Der Kaufmann ist berechtigt und verpflichtet, eine Firma zu führen. Das bestimmt § 17 des Handelsgesetzbuches (HGB). Die Firma ist der Name, unter dem er seine Geschäfte betreibt. Ein Kaufmann kann unter seiner Firma klagen und verklagt werden. Namens- und markenrechtlich genießt die Firma einen besonderen Schutz.

Kleingewerbetreibende (siehe vorheriger Abschnitt) dürfen dagegen - soweit sie nicht freiwillig im Handelsregister eingetragen sind - keine Firma führen. Rechtlich müssen sie allein unter ihrem Personennamen auftreten. Sie haben aber die Möglichkeit, ihre Geschäftsbezeichnungen auf anderem Wege, etwa durch Eintragung als Marke, abzusichern.

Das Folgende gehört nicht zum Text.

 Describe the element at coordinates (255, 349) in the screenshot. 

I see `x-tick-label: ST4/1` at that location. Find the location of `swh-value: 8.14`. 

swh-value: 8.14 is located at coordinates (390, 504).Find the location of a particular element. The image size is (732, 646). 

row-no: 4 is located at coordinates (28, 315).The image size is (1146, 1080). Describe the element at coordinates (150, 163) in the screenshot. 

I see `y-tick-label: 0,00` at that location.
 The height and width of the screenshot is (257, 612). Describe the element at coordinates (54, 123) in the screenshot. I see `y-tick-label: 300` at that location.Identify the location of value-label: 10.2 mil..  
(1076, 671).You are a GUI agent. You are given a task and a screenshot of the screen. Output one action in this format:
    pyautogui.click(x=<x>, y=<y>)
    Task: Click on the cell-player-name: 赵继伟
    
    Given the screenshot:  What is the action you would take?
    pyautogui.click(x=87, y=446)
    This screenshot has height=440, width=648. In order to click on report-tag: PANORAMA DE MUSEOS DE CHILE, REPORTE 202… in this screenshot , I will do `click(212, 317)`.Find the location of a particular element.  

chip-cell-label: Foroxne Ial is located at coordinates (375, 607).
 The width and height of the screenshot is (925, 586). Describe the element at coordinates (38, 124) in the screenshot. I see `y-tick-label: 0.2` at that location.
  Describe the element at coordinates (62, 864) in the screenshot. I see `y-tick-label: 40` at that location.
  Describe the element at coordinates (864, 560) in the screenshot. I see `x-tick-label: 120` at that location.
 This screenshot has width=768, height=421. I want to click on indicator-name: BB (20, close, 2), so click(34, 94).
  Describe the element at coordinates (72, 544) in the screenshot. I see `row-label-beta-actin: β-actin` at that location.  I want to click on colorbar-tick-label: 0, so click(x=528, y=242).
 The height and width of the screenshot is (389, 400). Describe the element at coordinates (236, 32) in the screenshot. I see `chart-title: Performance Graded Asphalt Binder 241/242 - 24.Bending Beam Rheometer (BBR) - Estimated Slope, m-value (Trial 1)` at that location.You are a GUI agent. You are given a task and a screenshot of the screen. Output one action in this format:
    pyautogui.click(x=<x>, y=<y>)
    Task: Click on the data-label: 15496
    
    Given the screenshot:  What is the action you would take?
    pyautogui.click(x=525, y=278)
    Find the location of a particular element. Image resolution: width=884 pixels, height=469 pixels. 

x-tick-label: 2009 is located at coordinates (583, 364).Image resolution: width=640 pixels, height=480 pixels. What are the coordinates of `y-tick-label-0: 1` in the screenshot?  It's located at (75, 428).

Wer berechtigt ist zu firmieren, hat viele Freiheiten:

  • Phantasiebezeichnungen sind ebenso zulässig wie Sach- und Personalfirmen (z. B. "W. Schmidt Handelsvertretung").
    Unzulässig sind allerdings allgemeine Bezeichnungen wie "Sicherheit + Technik" oder "Leasingpartner". Ein Unternehmen muss anhand seines Namens identifiziert werden können.
  • Die Firma darf keine Angaben enthalten, die über die wesentlichen geschäftliche Verhältnisse täuschen können.
  • Die Firma muss einen Hinweis auf die Rechtsform (z. B. GbR, GmbH, KG, OHG) oder die Kaufmannseigenschaft (eingetragener Kaufmann, e.K.) enthalten.